Arbeitsauftrag: Wie lässt sich der Absatz im Artikel über das Zuchthaus Waldheim, der mit „Als die Ausfahrt“ beginnt, kürzer fassen, ohne dass eine seiner Kernaussagen verloren geht?

Angezeigter Text:
*-*-*

© JUNGE FREIHEIT Verlag GmbH & Co.  www.jungefreiheit.de  38/14 / 12. September 2014

Um 5.30 Uhr war Arbeitsbeginn
Zu Besuch in der „Perle des Zschopautals“: Das Zuchthaus Waldheim damals und heute
Jörg-Bernhard Bilke

Als die Ausfahrt Hainichen/Waldheim/Mittweida kommt, beginnt mein Herz schneller zu schlagen. Mittweida ist der Geburtsort meines im vergangenen Jahr verstorbenen Freundes Erich Loest (1926–2013), und im Zuchthaus Waldheim habe ich, als Student aus Mainz, die Jahre 1962/64 verbracht, bevor ich am 25. August 1964 freigekauft wurde.

Aus Coburg kommend, bin ich bis zu dieser Ausfahrt schon seit drei Stunden auf der Autobahn unterwegs. Bei Hohenstein-Ernstthal muß ich an den dort als armer Leute Kind geborenen Volksschriftsteller Karl May denken, der ebenfalls im Zuchthaus Waldheim eingesessen hat, vier Jahre seines Lebens, von 1870 bis 1874.

*-*-*

Einträge:
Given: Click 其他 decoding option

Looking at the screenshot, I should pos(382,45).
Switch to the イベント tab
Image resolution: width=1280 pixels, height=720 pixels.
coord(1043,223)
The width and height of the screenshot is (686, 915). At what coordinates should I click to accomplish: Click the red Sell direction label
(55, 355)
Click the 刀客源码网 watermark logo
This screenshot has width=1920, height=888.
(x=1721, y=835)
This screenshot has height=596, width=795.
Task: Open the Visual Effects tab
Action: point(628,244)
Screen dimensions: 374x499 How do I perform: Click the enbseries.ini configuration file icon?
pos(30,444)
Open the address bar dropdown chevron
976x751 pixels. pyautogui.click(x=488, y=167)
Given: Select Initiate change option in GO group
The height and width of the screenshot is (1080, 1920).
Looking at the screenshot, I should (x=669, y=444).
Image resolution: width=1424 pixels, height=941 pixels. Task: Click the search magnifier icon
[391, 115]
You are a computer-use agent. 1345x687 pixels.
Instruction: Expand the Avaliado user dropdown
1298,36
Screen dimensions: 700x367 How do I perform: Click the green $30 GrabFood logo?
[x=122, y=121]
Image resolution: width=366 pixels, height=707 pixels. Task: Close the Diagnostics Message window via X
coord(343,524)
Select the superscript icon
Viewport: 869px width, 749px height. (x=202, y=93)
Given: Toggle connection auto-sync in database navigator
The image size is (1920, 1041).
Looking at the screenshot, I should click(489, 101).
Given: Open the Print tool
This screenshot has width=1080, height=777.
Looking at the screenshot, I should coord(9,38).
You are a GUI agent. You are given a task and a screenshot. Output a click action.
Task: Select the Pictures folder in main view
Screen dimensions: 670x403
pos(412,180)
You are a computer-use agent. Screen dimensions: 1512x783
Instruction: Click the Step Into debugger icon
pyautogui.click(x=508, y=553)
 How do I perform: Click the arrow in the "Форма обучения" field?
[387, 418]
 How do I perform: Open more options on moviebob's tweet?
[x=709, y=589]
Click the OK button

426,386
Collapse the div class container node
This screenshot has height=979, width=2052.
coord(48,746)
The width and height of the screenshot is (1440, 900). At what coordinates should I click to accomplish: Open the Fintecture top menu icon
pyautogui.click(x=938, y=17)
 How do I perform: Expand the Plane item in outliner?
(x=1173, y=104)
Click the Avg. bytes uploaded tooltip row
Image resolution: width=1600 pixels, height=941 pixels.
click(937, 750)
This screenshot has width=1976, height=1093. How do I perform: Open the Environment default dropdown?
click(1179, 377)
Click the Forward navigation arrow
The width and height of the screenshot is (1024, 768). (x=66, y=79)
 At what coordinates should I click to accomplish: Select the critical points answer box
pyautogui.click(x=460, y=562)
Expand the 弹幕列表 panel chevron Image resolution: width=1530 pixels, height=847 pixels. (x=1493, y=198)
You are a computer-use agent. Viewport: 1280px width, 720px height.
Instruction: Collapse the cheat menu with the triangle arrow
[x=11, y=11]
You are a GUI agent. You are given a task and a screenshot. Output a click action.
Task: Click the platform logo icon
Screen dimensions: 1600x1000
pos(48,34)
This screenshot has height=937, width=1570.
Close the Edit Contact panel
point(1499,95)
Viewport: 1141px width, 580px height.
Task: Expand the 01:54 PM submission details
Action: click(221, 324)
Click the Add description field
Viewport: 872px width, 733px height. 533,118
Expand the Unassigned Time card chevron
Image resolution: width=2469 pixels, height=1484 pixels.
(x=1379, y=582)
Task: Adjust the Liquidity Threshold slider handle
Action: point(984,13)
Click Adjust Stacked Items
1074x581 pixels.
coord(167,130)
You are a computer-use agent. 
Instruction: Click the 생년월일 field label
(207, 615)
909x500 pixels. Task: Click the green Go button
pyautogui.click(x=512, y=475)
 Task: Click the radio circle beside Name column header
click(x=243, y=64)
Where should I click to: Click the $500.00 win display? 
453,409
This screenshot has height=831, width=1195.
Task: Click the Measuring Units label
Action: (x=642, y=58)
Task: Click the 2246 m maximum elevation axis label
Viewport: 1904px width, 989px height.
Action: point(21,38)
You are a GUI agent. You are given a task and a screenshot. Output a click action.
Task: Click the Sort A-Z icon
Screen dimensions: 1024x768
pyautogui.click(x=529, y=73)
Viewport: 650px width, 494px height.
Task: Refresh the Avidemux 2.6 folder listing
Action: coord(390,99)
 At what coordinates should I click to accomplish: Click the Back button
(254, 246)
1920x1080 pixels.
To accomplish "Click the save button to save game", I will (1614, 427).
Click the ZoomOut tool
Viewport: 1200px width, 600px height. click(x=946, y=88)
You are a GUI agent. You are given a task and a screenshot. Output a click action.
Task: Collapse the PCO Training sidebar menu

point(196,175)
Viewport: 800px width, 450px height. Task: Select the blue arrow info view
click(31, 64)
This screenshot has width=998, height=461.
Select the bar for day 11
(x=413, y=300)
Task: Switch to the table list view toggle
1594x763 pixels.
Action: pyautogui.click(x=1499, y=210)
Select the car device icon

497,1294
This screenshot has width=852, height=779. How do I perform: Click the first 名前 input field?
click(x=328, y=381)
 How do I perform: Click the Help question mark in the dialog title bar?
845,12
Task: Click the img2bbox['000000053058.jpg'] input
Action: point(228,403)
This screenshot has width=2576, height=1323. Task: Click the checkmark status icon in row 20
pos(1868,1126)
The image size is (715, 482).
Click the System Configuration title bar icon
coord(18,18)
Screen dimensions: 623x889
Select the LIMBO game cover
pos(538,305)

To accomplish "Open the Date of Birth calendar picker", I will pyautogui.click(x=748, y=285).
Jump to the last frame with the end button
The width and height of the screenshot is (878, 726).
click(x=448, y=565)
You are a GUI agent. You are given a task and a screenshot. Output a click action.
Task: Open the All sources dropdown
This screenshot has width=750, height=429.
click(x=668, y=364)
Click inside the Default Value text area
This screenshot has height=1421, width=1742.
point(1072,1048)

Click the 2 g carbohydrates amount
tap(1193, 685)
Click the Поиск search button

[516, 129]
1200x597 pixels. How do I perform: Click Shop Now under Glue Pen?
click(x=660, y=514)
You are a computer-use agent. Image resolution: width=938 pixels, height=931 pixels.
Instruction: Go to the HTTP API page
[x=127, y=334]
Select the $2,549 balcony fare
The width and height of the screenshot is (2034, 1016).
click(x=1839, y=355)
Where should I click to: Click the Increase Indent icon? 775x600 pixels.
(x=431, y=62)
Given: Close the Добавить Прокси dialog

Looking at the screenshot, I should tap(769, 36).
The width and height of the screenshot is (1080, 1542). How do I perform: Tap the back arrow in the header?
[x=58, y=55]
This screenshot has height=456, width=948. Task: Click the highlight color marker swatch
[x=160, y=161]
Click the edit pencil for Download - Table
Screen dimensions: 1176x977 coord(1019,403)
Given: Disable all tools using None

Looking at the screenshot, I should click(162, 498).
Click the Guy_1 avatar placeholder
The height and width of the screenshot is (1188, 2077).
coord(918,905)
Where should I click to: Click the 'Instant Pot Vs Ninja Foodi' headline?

*-*-*

Antwort: An der Ausfahrt Hainichen/Waldheim/Mittweida schlägt mein Herz schneller: Mittweida ist der Geburtsort meines im vergangenen Jahr verstorbenen Freundes Erich Loest (1926–2013), und im Zuchthaus Waldheim saß ich als Student aus Mainz 1962/64, bis ich am 25. August 1964 freigekauft wurde.